- Selected text -

╭──

In every conversation with owners I have had, once the owner started doing the WOTs and using the power of the engine they report no more carbon rap, better oil economy, no "smoke" when they do light it up (keep the exhaust cleaned out. If you notice a "cloud" at WOT then you are not doing enough WOTs...) etc... A bit of judicious use of the other end of the throttle travel is a GOOD thing...
04-08-08, 06:30 AM
I have run it a bit now and then but not like you are suggesting. I will give it a few runs and see what happens. I do have the "cold carbon rap" you refer to and have not heard of that term before. I am looking forward to seeing if I can make that go away. It is very annoying but completly stops after the cars warms up. I know just the road for this am. Thanks for the time and the info.
04-08-08, 02:38 PM
#03-06-04-028: Service Engine Soon (SES) Light On, Reduced Vehicle Power/Acceleration/Speed, Diagnostic Trouble Code (DTC) P0420 (Diagnosis and Replace Catalytic Converter) - (May 15, 2003)
Subject: Service Engine Soon (SES) Light on, Reduced Vehicle Power/Acceleration/Speed, Diagnostic Trouble Code (DTC) P0420 (Diagnosis and Replace Catalytic Converter)
Models: 2002-2003 Cadillac DeVille, Seville
It could also be a faulty coolant temperature sensor. If the sensor never tells the ECM that the coolant is warm/hot the engine will remain in open-loop condition and run rich. It sounds as your engine doesn't go to closed-loop, which leans the mixture for normal running.
04-09-08, 07:37 PM
I have done about 10 WOT runs as suggested in 2nd gear and no longer have black smoke or the cold carbon rap. Still have a rich smelling exhaust but it is no way near what it was. Gas mileage is up about 3mpg on a stretch of highway I used to test the lattest. How would I check the temp sensor? is it just a temp switch that closes at temp or is it a variable output type device? Also would I not get a code of some kind if the ECM never switched into closed loop operation.

╰──

- Your tasks -
(1) List every post timestamp (date and time) that appears in the forum thread.
(2) Edit the forum thread passage starting at "Subject: Service Engine" and ending at "for normal running.", replacing "ECM" with "engine control module".
(3) Answer these questions using the forum thread:
(a) Which car models does the service bulletin list?
(b) According to the poster who has the cold carbon rap, when does it completely stop?
(c) How many WOT runs did that poster report doing, and in which gear?

- Recorded data -

╭──

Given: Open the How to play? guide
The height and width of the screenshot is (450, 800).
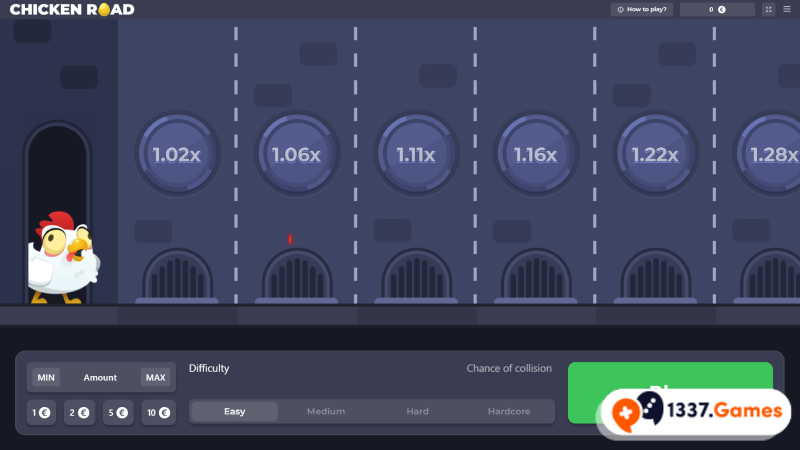Looking at the screenshot, I should click(642, 9).
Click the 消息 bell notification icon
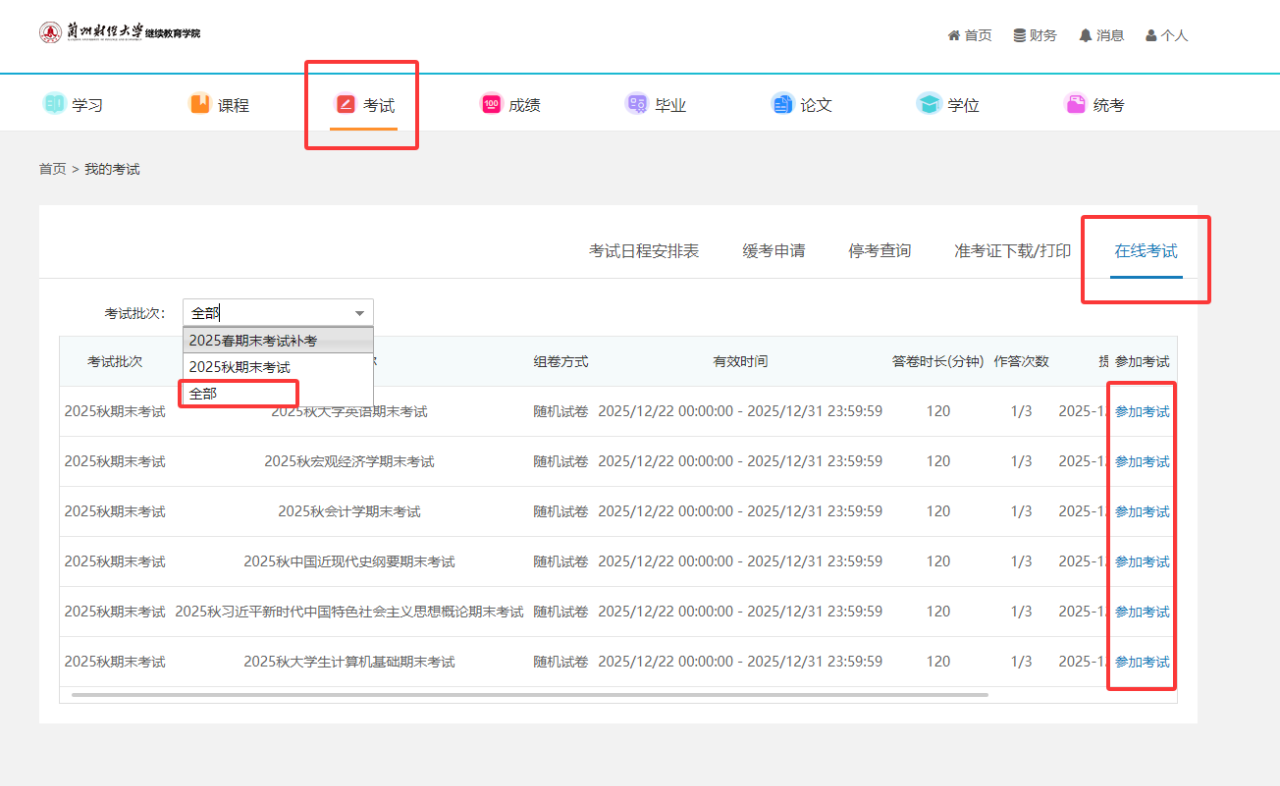Screen dimensions: 1280x786 coord(1085,35)
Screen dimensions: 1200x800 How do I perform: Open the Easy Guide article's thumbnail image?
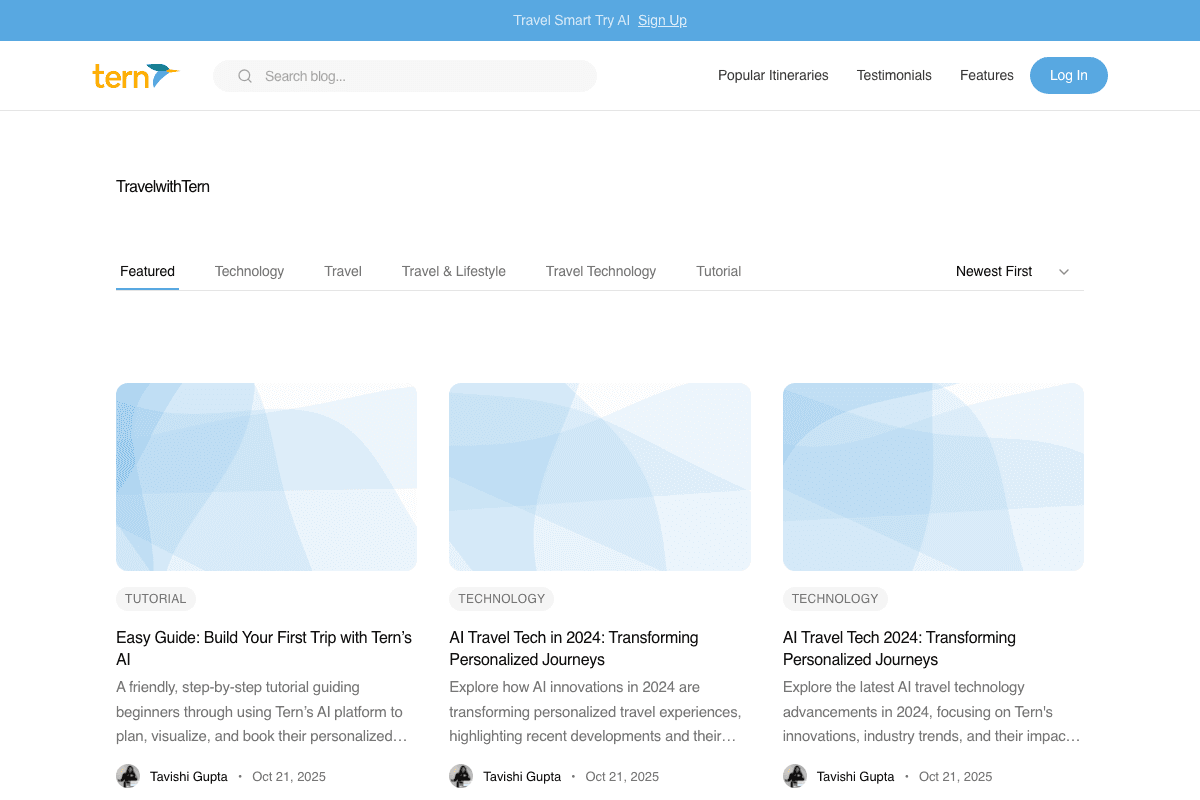click(x=266, y=477)
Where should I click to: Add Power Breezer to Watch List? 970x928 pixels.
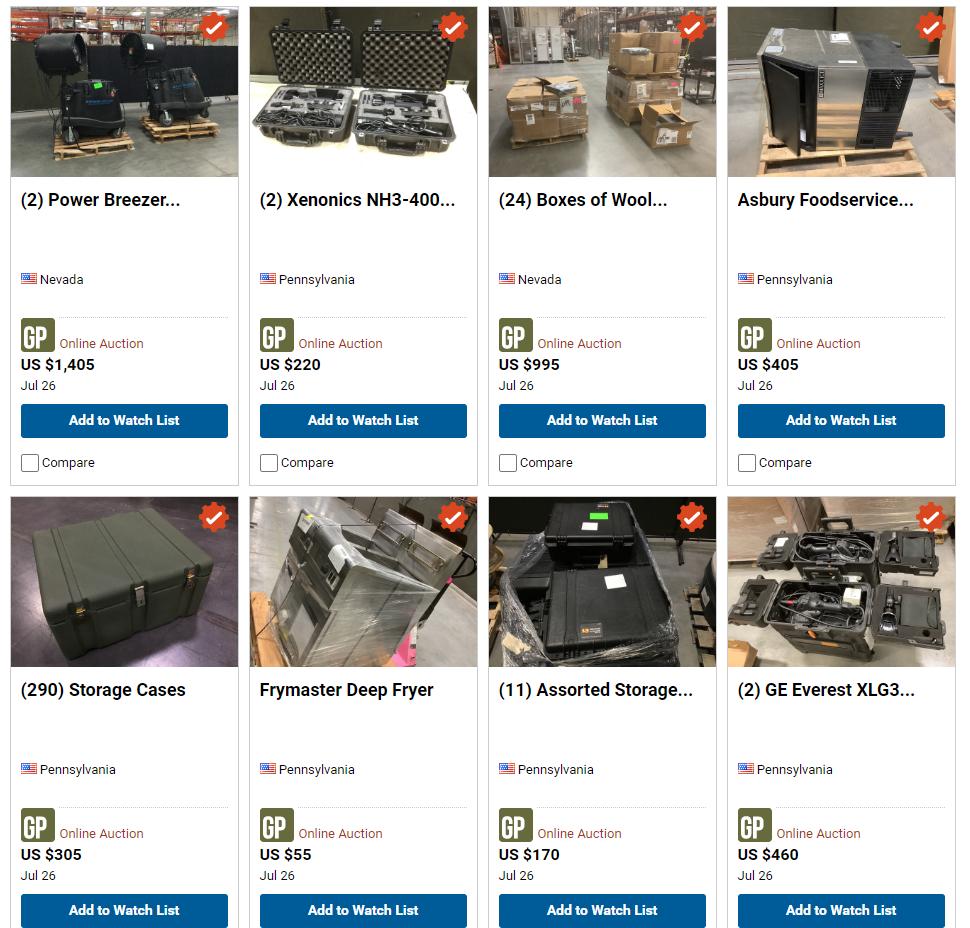click(124, 421)
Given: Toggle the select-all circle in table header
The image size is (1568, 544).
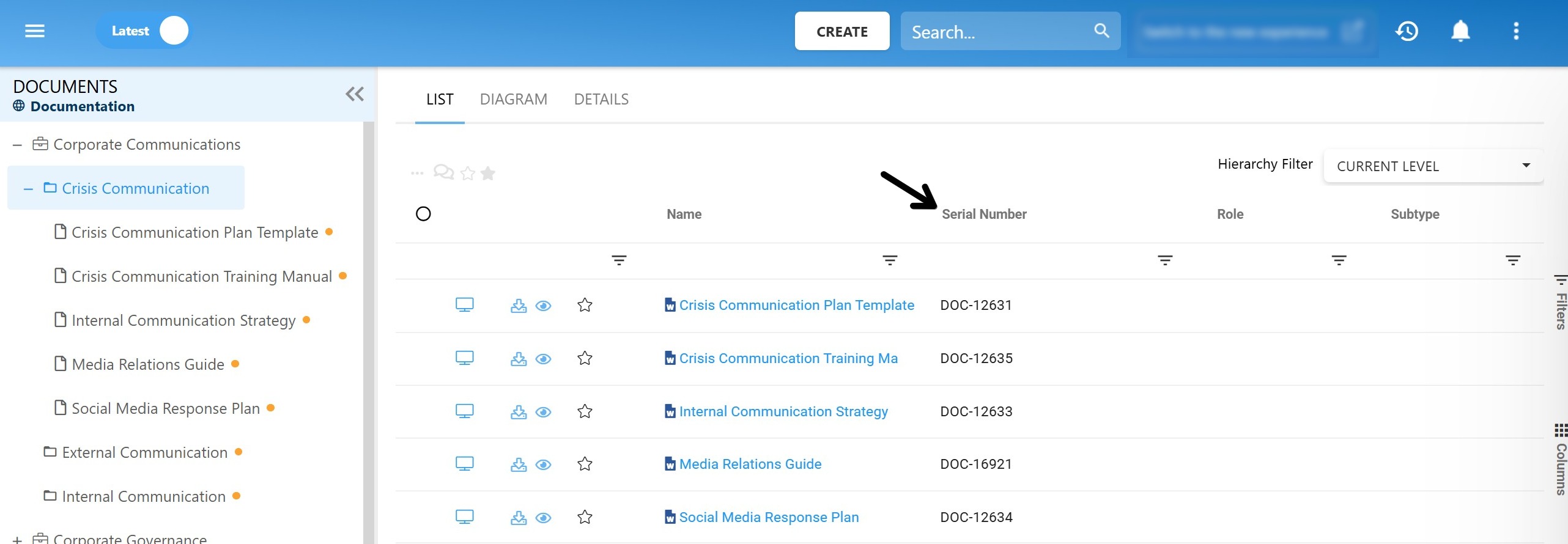Looking at the screenshot, I should [423, 214].
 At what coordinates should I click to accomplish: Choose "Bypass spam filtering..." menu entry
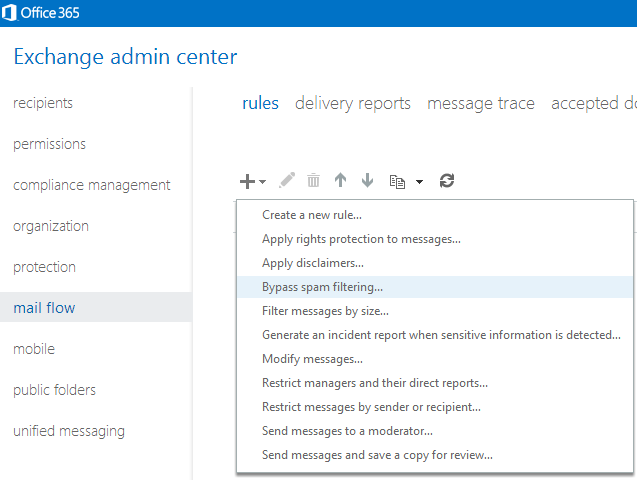click(322, 287)
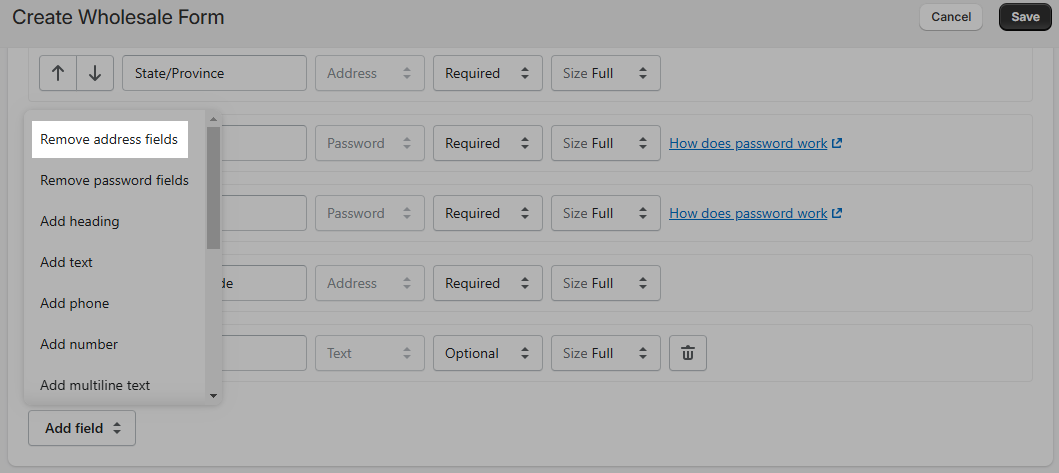
Task: Move State/Province field down with arrow
Action: (x=95, y=73)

╰──

- Per-task answers -
(1)
04-08-08, 06:30 AM
04-08-08, 02:38 PM
04-09-08, 07:37 PM

(2)
Subject: Service Engine Soon (SES) Light on, Reduced Vehicle Power/Acceleration/Speed, Diagnostic Trouble Code (DTC) P0420 (Diagnosis and Replace Catalytic Converter)
Models: 2002-2003 Cadillac DeVille, Seville
It could also be a faulty coolant temperature sensor. If the sensor never tells the engine control module that the coolant is warm/hot the engine will remain in open-loop condition and run rich. It sounds as your engine doesn't go to closed-loop, which leans the mixture for normal running.

(3)
(a) The 2002-2003 Cadillac DeVille and Seville.
(b) It completely stops after the car warms up.
(c) About 10 WOT runs, in 2nd gear.